[Saved entries]

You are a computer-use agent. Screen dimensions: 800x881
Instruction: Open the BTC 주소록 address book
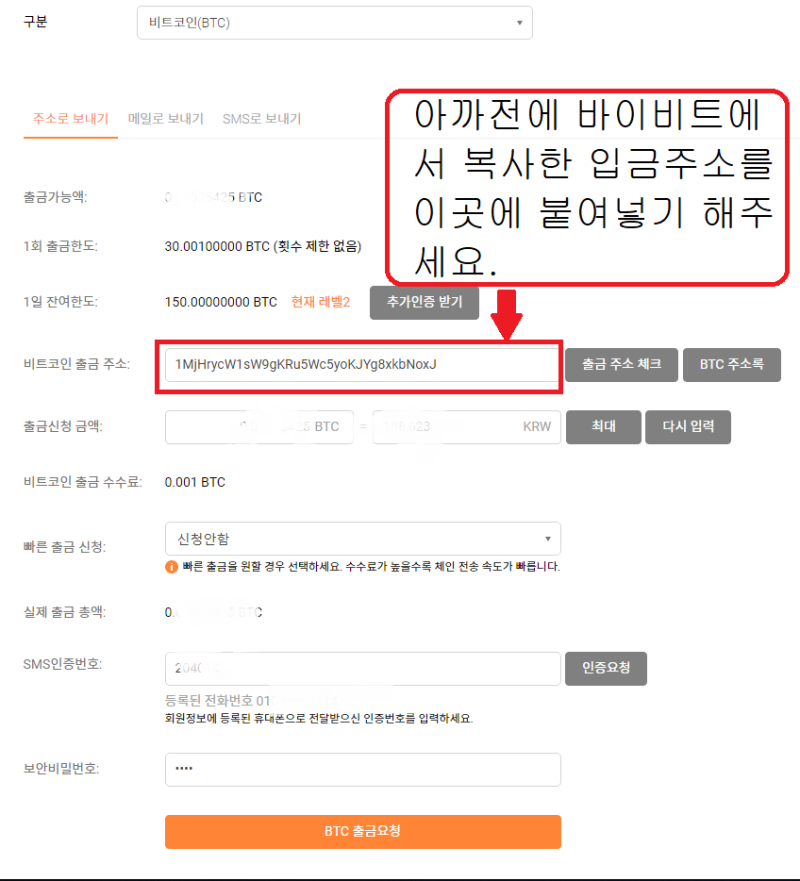[732, 364]
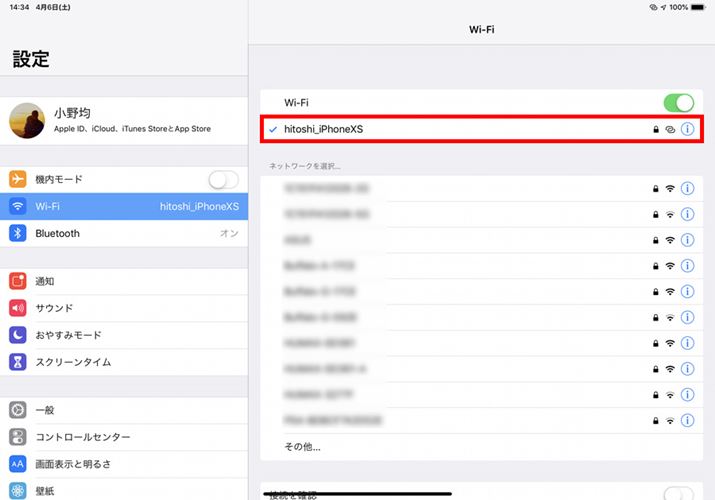Tap the Control Center icon
The width and height of the screenshot is (715, 500).
17,437
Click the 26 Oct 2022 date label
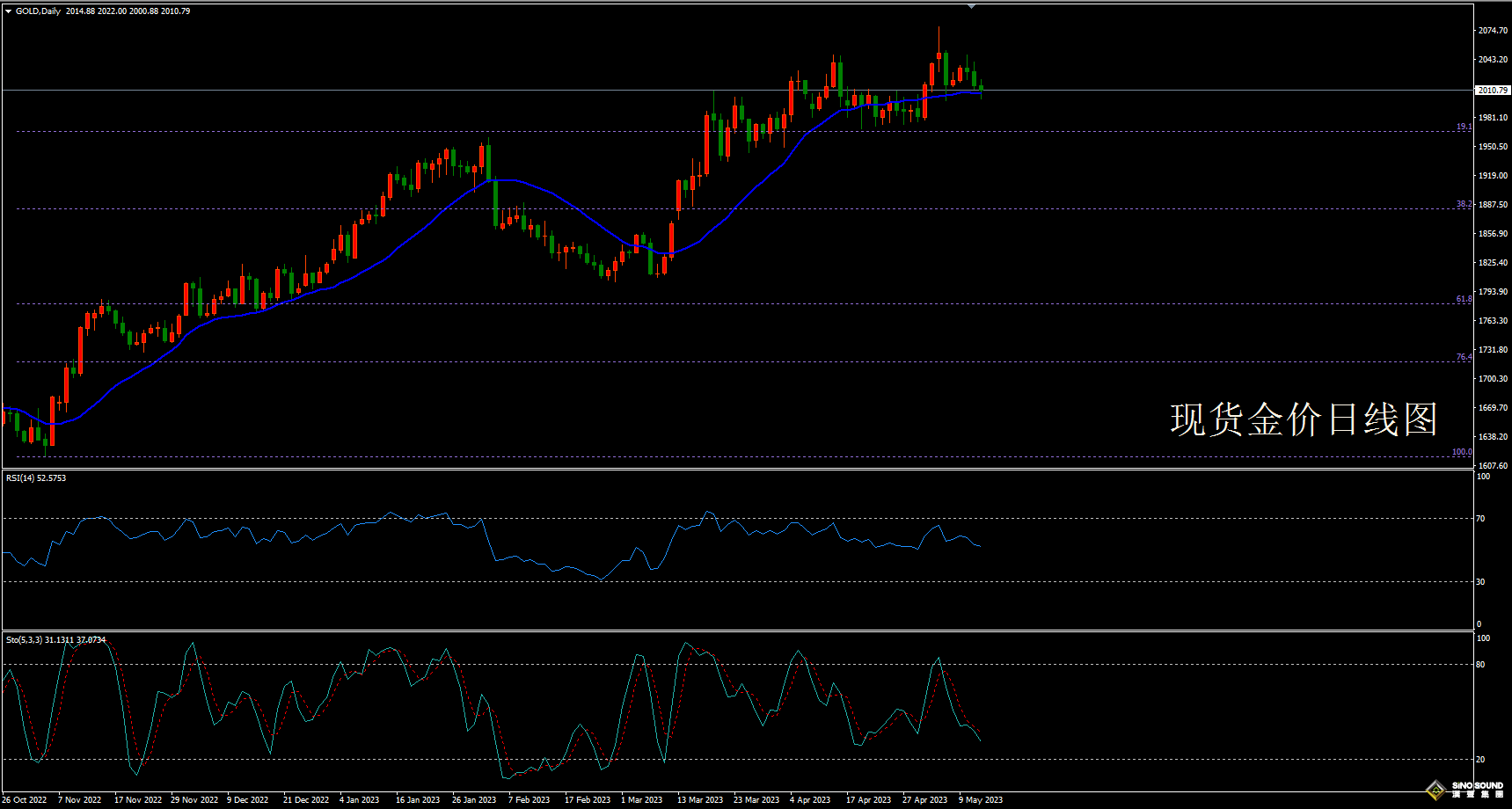This screenshot has width=1512, height=809. click(25, 800)
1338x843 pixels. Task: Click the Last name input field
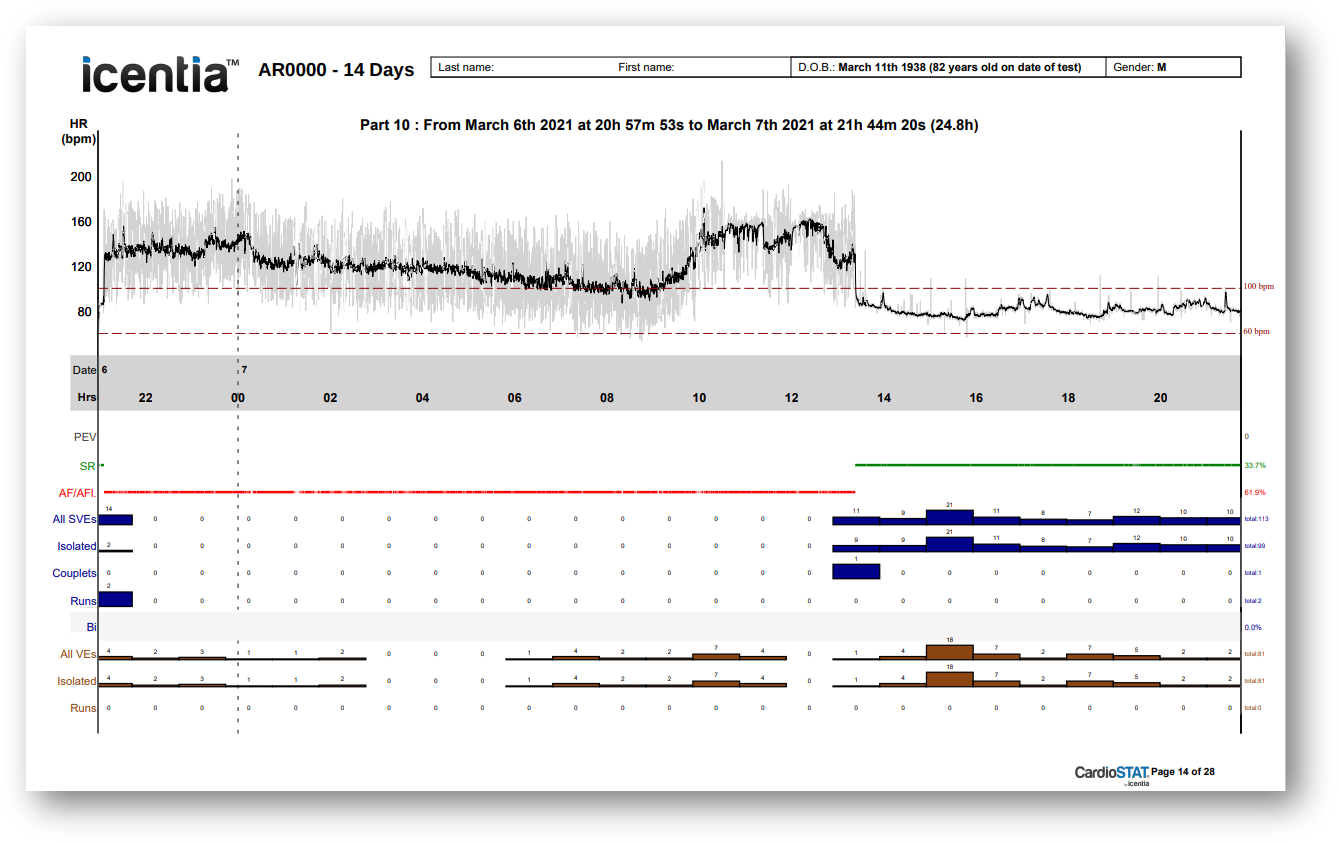coord(520,66)
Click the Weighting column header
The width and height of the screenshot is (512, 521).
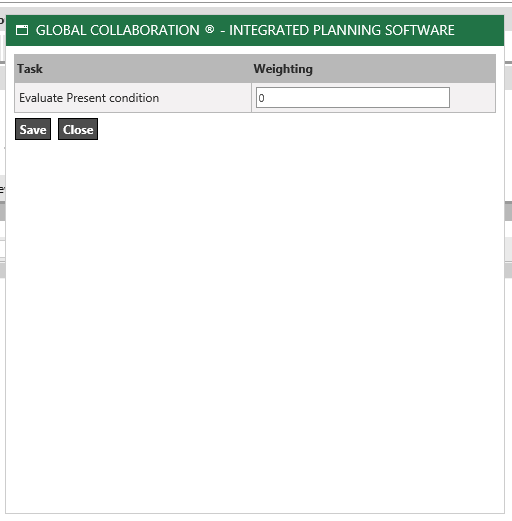click(x=283, y=69)
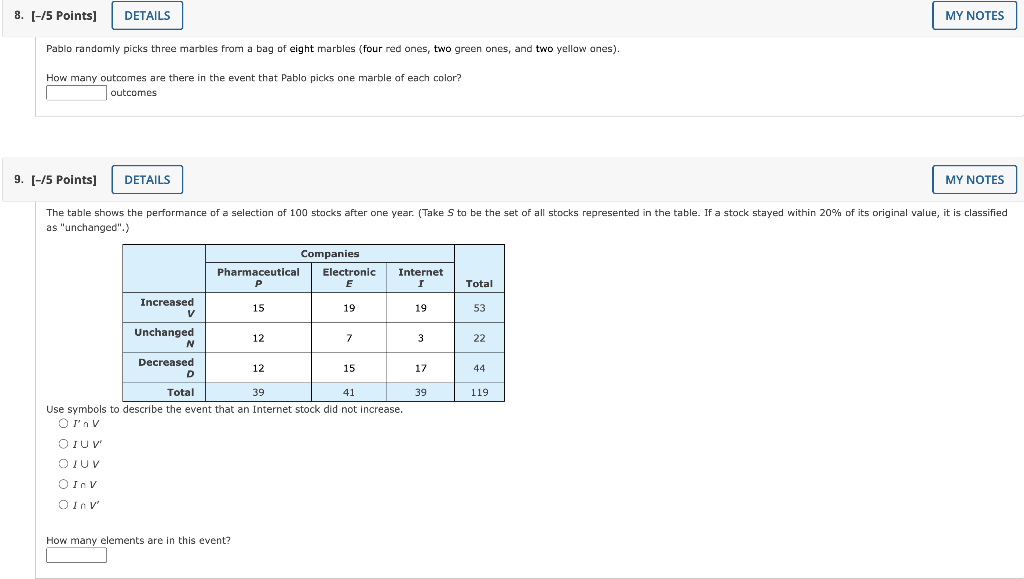Click the grand total cell showing 119
This screenshot has height=579, width=1024.
tap(479, 392)
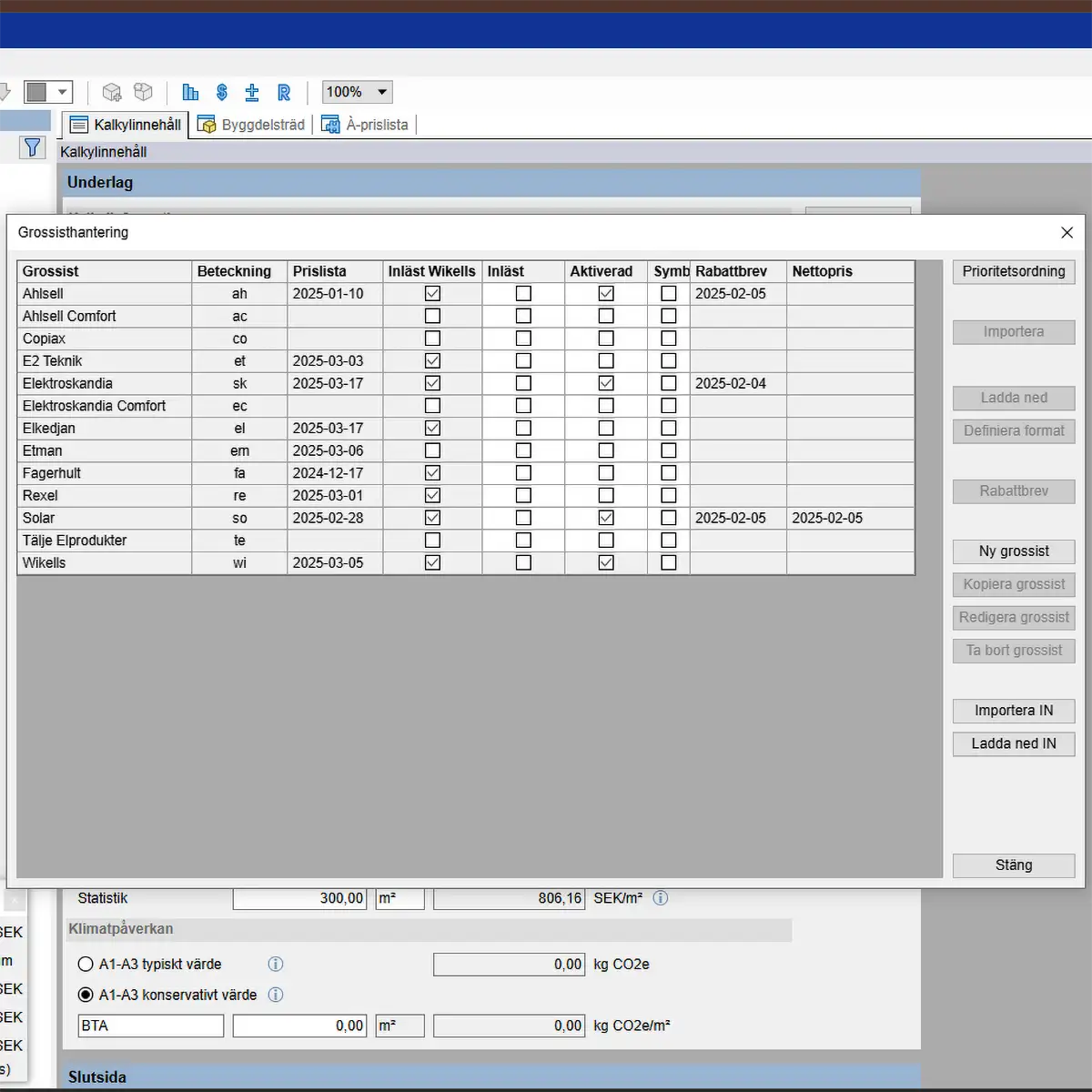1092x1092 pixels.
Task: Click the gray color swatch in toolbar
Action: point(36,92)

EXERCISE AIM — Go through the entries above and write them out again exactly, images left behind.

ANSWER FOR THIS EXERCISE —
You are a computer-use agent. Screen dimensions: 800x881
Instruction: Open the BTC 주소록 address book
[732, 364]
Tap the Control Center icon
The width and height of the screenshot is (715, 500).
17,437
Click the 26 Oct 2022 date label
This screenshot has width=1512, height=809. click(25, 800)
1338x843 pixels. Task: Click the Last name input field
coord(520,66)
Click the Weighting column header
The width and height of the screenshot is (512, 521).
click(x=283, y=69)
Click the grand total cell showing 119
This screenshot has height=579, width=1024.
tap(479, 392)
1092x1092 pixels.
Task: Click the gray color swatch in toolbar
Action: point(36,92)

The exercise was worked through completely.